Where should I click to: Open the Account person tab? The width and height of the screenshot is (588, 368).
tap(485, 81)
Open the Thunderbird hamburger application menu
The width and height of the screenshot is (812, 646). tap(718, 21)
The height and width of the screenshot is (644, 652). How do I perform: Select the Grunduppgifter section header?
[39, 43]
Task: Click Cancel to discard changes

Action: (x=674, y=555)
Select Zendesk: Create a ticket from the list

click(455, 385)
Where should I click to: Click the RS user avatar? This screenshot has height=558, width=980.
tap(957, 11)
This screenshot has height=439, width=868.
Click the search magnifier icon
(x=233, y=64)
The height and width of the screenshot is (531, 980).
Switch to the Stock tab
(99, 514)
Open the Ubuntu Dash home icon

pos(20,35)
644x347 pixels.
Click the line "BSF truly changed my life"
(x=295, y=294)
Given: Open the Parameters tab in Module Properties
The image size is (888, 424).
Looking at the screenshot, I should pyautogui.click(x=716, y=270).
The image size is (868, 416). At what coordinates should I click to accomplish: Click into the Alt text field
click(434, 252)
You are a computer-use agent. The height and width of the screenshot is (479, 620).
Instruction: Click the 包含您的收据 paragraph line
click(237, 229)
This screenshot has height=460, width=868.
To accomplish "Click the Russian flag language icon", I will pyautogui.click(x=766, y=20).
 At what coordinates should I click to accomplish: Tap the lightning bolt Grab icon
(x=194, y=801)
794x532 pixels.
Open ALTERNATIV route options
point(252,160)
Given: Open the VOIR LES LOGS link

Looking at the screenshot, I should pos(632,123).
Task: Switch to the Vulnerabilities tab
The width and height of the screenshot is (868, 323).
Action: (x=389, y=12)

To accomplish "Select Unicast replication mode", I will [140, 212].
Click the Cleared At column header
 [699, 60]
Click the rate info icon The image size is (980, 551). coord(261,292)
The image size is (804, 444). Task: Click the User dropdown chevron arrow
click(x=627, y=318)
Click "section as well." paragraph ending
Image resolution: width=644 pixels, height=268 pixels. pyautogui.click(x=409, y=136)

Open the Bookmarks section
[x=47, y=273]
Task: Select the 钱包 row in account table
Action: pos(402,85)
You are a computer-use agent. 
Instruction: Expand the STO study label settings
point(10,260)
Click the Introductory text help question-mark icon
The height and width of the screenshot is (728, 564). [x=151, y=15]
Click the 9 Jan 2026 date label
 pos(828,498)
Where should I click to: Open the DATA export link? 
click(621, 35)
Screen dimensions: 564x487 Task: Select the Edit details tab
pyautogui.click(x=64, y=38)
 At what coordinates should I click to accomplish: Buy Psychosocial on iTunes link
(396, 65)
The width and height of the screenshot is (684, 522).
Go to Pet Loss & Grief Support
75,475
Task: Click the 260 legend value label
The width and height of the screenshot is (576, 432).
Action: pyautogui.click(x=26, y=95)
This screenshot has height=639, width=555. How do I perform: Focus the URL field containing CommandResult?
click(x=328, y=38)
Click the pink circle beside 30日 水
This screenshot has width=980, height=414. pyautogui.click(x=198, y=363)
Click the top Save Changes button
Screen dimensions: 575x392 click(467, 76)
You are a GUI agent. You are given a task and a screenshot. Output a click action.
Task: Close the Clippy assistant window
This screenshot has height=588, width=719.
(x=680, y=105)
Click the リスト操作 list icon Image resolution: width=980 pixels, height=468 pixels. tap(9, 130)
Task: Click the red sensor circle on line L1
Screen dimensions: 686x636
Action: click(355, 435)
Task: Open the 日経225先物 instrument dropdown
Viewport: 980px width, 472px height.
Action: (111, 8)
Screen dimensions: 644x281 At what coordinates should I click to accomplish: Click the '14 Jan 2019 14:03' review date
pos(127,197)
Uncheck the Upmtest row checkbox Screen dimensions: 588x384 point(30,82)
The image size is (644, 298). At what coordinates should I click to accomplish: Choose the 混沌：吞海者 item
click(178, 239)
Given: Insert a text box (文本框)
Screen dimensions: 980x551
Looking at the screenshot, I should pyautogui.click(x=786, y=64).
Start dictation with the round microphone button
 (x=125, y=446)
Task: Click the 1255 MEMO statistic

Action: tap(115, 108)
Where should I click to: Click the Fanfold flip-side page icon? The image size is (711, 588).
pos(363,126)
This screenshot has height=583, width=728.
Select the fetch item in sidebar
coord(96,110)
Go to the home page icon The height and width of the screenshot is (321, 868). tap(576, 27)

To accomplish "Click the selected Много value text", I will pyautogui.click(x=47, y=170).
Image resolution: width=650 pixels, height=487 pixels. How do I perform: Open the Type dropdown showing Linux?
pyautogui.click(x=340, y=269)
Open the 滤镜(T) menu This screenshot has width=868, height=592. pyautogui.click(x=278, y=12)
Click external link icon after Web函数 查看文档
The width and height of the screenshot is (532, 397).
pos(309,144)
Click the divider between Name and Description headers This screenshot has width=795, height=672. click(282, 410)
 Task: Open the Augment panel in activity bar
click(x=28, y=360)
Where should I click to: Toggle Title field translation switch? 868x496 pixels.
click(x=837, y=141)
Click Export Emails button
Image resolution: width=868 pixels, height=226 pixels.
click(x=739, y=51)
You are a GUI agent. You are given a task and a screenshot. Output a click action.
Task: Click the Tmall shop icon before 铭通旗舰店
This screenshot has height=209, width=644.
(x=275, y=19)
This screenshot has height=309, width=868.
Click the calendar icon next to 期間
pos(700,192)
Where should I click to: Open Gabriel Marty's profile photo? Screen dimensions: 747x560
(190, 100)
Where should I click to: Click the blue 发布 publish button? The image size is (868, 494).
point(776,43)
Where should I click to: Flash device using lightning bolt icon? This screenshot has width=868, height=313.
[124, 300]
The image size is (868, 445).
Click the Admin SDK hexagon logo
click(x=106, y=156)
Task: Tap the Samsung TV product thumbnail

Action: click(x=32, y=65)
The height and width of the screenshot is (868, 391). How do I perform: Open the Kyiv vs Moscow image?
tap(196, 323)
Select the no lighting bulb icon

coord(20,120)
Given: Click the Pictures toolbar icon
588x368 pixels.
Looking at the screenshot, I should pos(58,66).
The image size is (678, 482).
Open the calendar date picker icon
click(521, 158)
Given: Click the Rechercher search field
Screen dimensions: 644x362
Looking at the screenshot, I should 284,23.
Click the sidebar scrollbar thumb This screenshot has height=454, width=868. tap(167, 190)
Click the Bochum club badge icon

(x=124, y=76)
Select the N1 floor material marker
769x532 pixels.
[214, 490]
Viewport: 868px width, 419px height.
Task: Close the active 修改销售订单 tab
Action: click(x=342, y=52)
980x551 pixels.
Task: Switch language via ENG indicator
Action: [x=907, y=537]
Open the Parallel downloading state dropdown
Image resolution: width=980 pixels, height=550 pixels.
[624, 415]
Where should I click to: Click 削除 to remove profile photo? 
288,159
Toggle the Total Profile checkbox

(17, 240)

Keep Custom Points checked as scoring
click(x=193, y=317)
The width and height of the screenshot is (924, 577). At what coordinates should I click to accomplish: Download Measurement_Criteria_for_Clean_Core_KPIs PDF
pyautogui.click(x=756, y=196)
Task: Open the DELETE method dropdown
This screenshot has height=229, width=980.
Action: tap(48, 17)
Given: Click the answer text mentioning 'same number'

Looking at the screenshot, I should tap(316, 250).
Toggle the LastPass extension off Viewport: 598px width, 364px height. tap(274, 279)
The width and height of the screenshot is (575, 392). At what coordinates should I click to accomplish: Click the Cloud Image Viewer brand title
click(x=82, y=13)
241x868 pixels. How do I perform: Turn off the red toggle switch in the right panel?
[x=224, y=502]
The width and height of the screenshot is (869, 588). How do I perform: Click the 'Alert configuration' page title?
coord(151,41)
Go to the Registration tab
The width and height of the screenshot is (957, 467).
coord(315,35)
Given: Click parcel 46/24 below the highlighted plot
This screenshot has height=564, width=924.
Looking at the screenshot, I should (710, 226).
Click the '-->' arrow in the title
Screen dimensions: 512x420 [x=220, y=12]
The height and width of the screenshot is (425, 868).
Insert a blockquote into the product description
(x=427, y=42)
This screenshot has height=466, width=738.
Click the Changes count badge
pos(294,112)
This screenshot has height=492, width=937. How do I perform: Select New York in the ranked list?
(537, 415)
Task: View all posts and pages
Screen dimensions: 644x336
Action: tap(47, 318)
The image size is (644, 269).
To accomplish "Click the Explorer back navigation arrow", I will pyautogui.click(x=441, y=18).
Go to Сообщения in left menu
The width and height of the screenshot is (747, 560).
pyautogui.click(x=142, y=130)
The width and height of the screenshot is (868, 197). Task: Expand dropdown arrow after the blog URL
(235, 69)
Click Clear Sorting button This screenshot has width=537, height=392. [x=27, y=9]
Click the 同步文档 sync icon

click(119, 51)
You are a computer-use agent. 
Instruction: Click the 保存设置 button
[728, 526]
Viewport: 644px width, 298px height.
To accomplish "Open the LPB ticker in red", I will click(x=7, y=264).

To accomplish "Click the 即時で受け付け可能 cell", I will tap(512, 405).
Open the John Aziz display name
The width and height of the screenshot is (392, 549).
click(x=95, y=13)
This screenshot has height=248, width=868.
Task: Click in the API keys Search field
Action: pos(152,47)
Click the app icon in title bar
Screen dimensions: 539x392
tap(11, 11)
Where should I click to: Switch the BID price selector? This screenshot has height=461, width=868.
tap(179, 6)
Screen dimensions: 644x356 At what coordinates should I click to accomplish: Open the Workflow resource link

◇ ◇ ◇ ◇ ◇ ◇ ◇

» Directions for this task:
All lines from the beginning of the material above through the one with "This screenshot has height=460, width=868." need to be returned exactly; please return those and only those.

» Answer section:
Where should I click to: Open the Account person tab? The width and height of the screenshot is (588, 368).
tap(485, 81)
Open the Thunderbird hamburger application menu
The width and height of the screenshot is (812, 646). tap(718, 21)
The height and width of the screenshot is (644, 652). How do I perform: Select the Grunduppgifter section header?
[39, 43]
Task: Click Cancel to discard changes

Action: (x=674, y=555)
Select Zendesk: Create a ticket from the list

click(455, 385)
Where should I click to: Click the RS user avatar? This screenshot has height=558, width=980.
tap(957, 11)
This screenshot has height=439, width=868.
Click the search magnifier icon
(x=233, y=64)
The height and width of the screenshot is (531, 980).
Switch to the Stock tab
(99, 514)
Open the Ubuntu Dash home icon

pos(20,35)
644x347 pixels.
Click the line "BSF truly changed my life"
(x=295, y=294)
Given: Open the Parameters tab in Module Properties
The image size is (888, 424).
Looking at the screenshot, I should pyautogui.click(x=716, y=270).
The image size is (868, 416). At what coordinates should I click to accomplish: Click into the Alt text field
click(434, 252)
You are a computer-use agent. The height and width of the screenshot is (479, 620).
Instruction: Click the 包含您的收据 paragraph line
click(237, 229)
This screenshot has height=460, width=868.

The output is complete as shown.